Non-Gaited Legged Locomotion with Monte-Carlo Tree Search and Supervised Learning
Ilyass Taouil, Lorenzo Amatucci, Majid Khadiv, Angela Dai, Victor Barasuol, Giulio Turrisi, Claudio Semini
TL;DR
This work tackles the combinatorial problem of gait planning for legged robots by casting gait sequence and timing optimization as a Markov Decision Process and solving it with Monte-Carlo Tree Search (MCTS). To achieve real-time performance, it combines MCTS with offline learning in a Value Function Network (VF) to bootstrap cost estimates, and it bootstraps online MPC rollouts through a hybrid update rule to maintain robustness. The authors perform an extensive parameter study and introduce a dataset-driven speed-up that enables real-time planning on hardware, validated on a 22 kg quadruped with varied terrains and perturbations; hardware experiments demonstrate disturbance rejection superior to fixed periodic gaits. The result is a practical framework that enables non-gaited legged locomotion at real-time rates, bridging sampling-based planning, supervised learning, and model-predictive control for robust locomotion in complex environments.
Abstract
Legged robots are able to navigate complex terrains by continuously interacting with the environment through careful selection of contact sequences and timings.
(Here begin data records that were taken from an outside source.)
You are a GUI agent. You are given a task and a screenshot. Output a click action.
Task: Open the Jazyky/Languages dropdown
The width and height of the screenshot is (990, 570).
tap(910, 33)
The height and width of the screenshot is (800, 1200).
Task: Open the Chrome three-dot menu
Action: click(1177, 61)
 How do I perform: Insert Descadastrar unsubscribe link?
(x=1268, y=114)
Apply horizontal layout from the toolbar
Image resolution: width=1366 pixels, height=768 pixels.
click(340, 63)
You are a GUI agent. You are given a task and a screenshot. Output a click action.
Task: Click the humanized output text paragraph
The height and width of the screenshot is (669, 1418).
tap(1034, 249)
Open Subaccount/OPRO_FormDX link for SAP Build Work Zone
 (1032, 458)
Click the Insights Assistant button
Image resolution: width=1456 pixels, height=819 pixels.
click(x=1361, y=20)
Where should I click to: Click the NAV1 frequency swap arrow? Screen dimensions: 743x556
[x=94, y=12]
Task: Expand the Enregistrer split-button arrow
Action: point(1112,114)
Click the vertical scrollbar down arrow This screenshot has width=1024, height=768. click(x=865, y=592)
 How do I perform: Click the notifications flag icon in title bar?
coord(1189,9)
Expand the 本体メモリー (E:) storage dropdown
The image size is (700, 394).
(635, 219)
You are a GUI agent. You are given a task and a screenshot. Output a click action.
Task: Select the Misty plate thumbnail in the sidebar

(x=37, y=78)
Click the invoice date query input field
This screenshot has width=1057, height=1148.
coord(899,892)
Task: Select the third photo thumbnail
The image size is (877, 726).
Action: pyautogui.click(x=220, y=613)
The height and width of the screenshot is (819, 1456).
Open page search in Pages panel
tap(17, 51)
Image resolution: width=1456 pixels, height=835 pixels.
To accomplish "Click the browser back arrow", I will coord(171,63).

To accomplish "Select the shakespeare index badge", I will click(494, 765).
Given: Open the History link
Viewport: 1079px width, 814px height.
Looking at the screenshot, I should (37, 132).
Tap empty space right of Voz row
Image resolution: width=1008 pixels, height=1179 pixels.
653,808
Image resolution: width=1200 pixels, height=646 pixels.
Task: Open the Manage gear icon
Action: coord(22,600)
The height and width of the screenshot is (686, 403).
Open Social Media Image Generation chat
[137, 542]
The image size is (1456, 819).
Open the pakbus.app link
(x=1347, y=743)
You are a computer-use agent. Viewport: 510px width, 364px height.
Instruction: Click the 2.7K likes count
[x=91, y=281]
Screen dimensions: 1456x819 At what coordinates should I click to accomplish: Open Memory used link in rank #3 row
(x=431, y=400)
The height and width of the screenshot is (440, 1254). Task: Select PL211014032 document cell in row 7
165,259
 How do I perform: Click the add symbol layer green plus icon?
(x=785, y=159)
However, the combinatorial nature behind contact planning hinders the applicability of such optimization problems on hardware. In this work, we present a novel approach that optimizes gait sequences and respective timings for legged robots in the context of optimization-based controllers through the use of sampling-based methods and supervised learning techniques. We propose to bootstrap the search by learning an optimal value function in order to speed-up the gait planning procedure making it applicable in real-time. To validate our proposed method, we showcase its performance both in simulation and on hardware using a 22 kg electric quadruped robot. The method is assessed on different terrains, under external perturbations, and in comparison to a standard control approach where the gait sequence is fixed a priori.